:: Exercise directions ::
In full and without alteration, print the entries.

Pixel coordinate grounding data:
Start of Block
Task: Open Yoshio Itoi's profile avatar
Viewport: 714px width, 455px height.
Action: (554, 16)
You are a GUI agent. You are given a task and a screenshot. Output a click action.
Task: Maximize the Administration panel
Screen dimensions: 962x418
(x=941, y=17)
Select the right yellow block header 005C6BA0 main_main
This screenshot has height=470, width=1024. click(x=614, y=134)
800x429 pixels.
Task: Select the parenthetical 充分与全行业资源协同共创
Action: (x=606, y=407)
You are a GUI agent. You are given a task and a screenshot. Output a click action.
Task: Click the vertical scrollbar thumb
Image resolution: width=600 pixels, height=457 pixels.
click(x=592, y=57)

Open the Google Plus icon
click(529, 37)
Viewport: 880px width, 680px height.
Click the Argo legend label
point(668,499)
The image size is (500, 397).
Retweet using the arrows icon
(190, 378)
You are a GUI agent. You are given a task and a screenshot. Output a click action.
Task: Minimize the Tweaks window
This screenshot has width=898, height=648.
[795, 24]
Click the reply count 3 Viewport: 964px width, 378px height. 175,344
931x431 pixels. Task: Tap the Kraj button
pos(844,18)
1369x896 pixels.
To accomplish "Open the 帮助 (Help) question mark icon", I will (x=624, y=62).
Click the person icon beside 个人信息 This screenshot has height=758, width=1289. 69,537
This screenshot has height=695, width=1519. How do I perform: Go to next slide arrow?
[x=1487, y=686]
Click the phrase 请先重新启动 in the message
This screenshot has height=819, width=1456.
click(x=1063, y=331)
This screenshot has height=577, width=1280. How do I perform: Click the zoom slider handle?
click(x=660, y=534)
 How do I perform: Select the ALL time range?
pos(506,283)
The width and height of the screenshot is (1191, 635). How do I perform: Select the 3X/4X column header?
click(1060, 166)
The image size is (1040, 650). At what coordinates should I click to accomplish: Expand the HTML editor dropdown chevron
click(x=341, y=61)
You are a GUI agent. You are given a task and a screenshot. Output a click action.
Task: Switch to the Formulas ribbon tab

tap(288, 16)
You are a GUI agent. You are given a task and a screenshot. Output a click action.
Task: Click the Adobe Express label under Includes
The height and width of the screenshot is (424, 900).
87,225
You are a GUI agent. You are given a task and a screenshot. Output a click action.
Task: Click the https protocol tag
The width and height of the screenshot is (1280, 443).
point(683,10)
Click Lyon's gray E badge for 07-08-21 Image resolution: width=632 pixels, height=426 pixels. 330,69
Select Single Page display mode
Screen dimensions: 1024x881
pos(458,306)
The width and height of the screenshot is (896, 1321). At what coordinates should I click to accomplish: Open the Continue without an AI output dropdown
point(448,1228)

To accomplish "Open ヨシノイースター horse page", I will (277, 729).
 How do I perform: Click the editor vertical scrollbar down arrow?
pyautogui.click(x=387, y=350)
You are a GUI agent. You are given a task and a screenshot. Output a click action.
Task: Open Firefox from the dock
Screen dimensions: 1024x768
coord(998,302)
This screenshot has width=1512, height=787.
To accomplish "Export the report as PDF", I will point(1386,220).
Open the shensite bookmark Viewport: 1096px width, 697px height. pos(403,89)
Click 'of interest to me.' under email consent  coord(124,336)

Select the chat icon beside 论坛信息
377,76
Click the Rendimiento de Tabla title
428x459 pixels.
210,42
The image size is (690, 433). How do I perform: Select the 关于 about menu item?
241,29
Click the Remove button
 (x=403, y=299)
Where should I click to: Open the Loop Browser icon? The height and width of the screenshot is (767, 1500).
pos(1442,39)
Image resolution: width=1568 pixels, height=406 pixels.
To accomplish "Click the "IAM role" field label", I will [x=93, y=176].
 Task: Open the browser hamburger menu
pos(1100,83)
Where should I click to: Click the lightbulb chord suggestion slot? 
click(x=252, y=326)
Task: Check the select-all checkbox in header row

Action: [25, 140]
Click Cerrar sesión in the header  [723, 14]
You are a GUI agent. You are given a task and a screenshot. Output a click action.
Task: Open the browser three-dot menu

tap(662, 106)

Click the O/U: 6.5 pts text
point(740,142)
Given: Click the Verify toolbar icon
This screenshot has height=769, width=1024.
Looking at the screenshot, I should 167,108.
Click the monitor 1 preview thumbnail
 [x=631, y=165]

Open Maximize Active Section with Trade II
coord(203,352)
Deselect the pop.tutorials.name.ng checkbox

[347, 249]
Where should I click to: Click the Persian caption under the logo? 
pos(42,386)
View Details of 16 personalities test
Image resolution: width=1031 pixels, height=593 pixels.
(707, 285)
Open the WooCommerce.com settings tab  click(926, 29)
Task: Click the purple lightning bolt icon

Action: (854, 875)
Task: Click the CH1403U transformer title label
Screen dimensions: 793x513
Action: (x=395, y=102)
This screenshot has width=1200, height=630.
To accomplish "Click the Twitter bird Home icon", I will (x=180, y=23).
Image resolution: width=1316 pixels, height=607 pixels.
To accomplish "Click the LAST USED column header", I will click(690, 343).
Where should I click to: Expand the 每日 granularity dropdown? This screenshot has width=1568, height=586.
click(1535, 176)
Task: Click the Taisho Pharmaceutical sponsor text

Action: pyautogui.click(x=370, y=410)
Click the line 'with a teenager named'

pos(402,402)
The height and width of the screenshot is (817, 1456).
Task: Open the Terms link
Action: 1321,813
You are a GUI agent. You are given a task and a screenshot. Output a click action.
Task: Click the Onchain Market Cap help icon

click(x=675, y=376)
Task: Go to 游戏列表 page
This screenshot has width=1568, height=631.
End of Block
:: The completed task ::
Task: Open Yoshio Itoi's profile avatar
Viewport: 714px width, 455px height.
Action: (554, 16)
You are a GUI agent. You are given a task and a screenshot. Output a click action.
Task: Maximize the Administration panel
Screen dimensions: 962x418
(x=941, y=17)
Select the right yellow block header 005C6BA0 main_main
This screenshot has height=470, width=1024. click(x=614, y=134)
800x429 pixels.
Task: Select the parenthetical 充分与全行业资源协同共创
Action: (x=606, y=407)
You are a GUI agent. You are given a task and a screenshot. Output a click action.
Task: Click the vertical scrollbar thumb
Image resolution: width=600 pixels, height=457 pixels.
click(x=592, y=57)

Open the Google Plus icon
click(529, 37)
Viewport: 880px width, 680px height.
Click the Argo legend label
point(668,499)
The image size is (500, 397).
Retweet using the arrows icon
(190, 378)
You are a GUI agent. You are given a task and a screenshot. Output a click action.
Task: Minimize the Tweaks window
This screenshot has width=898, height=648.
[795, 24]
Click the reply count 3 Viewport: 964px width, 378px height. 175,344
931x431 pixels. Task: Tap the Kraj button
pos(844,18)
1369x896 pixels.
To accomplish "Open the 帮助 (Help) question mark icon", I will (x=624, y=62).
Click the person icon beside 个人信息 This screenshot has height=758, width=1289. 69,537
This screenshot has height=695, width=1519. How do I perform: Go to next slide arrow?
[x=1487, y=686]
Click the phrase 请先重新启动 in the message
This screenshot has height=819, width=1456.
click(x=1063, y=331)
This screenshot has height=577, width=1280. How do I perform: Click the zoom slider handle?
click(x=660, y=534)
 How do I perform: Select the ALL time range?
pos(506,283)
The width and height of the screenshot is (1191, 635). How do I perform: Select the 3X/4X column header?
click(1060, 166)
The image size is (1040, 650). At what coordinates should I click to accomplish: Expand the HTML editor dropdown chevron
click(x=341, y=61)
You are a GUI agent. You are given a task and a screenshot. Output a click action.
Task: Switch to the Formulas ribbon tab

tap(288, 16)
You are a GUI agent. You are given a task and a screenshot. Output a click action.
Task: Click the Adobe Express label under Includes
The height and width of the screenshot is (424, 900).
87,225
You are a GUI agent. You are given a task and a screenshot. Output a click action.
Task: Click the https protocol tag
The width and height of the screenshot is (1280, 443).
point(683,10)
Click Lyon's gray E badge for 07-08-21 Image resolution: width=632 pixels, height=426 pixels. 330,69
Select Single Page display mode
Screen dimensions: 1024x881
pos(458,306)
The width and height of the screenshot is (896, 1321). At what coordinates should I click to accomplish: Open the Continue without an AI output dropdown
point(448,1228)

To accomplish "Open ヨシノイースター horse page", I will (277, 729).
 How do I perform: Click the editor vertical scrollbar down arrow?
pyautogui.click(x=387, y=350)
You are a GUI agent. You are given a task and a screenshot. Output a click action.
Task: Open Firefox from the dock
Screen dimensions: 1024x768
coord(998,302)
This screenshot has width=1512, height=787.
To accomplish "Export the report as PDF", I will point(1386,220).
Open the shensite bookmark Viewport: 1096px width, 697px height. pos(403,89)
Click 'of interest to me.' under email consent  coord(124,336)

Select the chat icon beside 论坛信息
377,76
Click the Rendimiento de Tabla title
428x459 pixels.
210,42
The image size is (690, 433). How do I perform: Select the 关于 about menu item?
241,29
Click the Remove button
 (x=403, y=299)
Where should I click to: Open the Loop Browser icon? The height and width of the screenshot is (767, 1500).
pos(1442,39)
Image resolution: width=1568 pixels, height=406 pixels.
To accomplish "Click the "IAM role" field label", I will [x=93, y=176].
 Task: Open the browser hamburger menu
pos(1100,83)
Where should I click to: Click the lightbulb chord suggestion slot? 
click(x=252, y=326)
Task: Check the select-all checkbox in header row

Action: [25, 140]
Click Cerrar sesión in the header  [723, 14]
You are a GUI agent. You are given a task and a screenshot. Output a click action.
Task: Open the browser three-dot menu

tap(662, 106)

Click the O/U: 6.5 pts text
point(740,142)
Given: Click the Verify toolbar icon
This screenshot has height=769, width=1024.
Looking at the screenshot, I should 167,108.
Click the monitor 1 preview thumbnail
 [x=631, y=165]

Open Maximize Active Section with Trade II
coord(203,352)
Deselect the pop.tutorials.name.ng checkbox

[347, 249]
Where should I click to: Click the Persian caption under the logo? 
pos(42,386)
View Details of 16 personalities test
Image resolution: width=1031 pixels, height=593 pixels.
(707, 285)
Open the WooCommerce.com settings tab  click(926, 29)
Task: Click the purple lightning bolt icon

Action: (854, 875)
Task: Click the CH1403U transformer title label
Screen dimensions: 793x513
Action: (x=395, y=102)
This screenshot has width=1200, height=630.
To accomplish "Click the Twitter bird Home icon", I will (x=180, y=23).
Image resolution: width=1316 pixels, height=607 pixels.
To accomplish "Click the LAST USED column header", I will click(690, 343).
Where should I click to: Expand the 每日 granularity dropdown? This screenshot has width=1568, height=586.
click(1535, 176)
Task: Click the Taisho Pharmaceutical sponsor text

Action: pyautogui.click(x=370, y=410)
Click the line 'with a teenager named'

pos(402,402)
The height and width of the screenshot is (817, 1456).
Task: Open the Terms link
Action: 1321,813
You are a GUI agent. You are given a task and a screenshot. Output a click action.
Task: Click the Onchain Market Cap help icon

click(x=675, y=376)
Task: Go to 游戏列表 page
This screenshot has width=1568, height=631.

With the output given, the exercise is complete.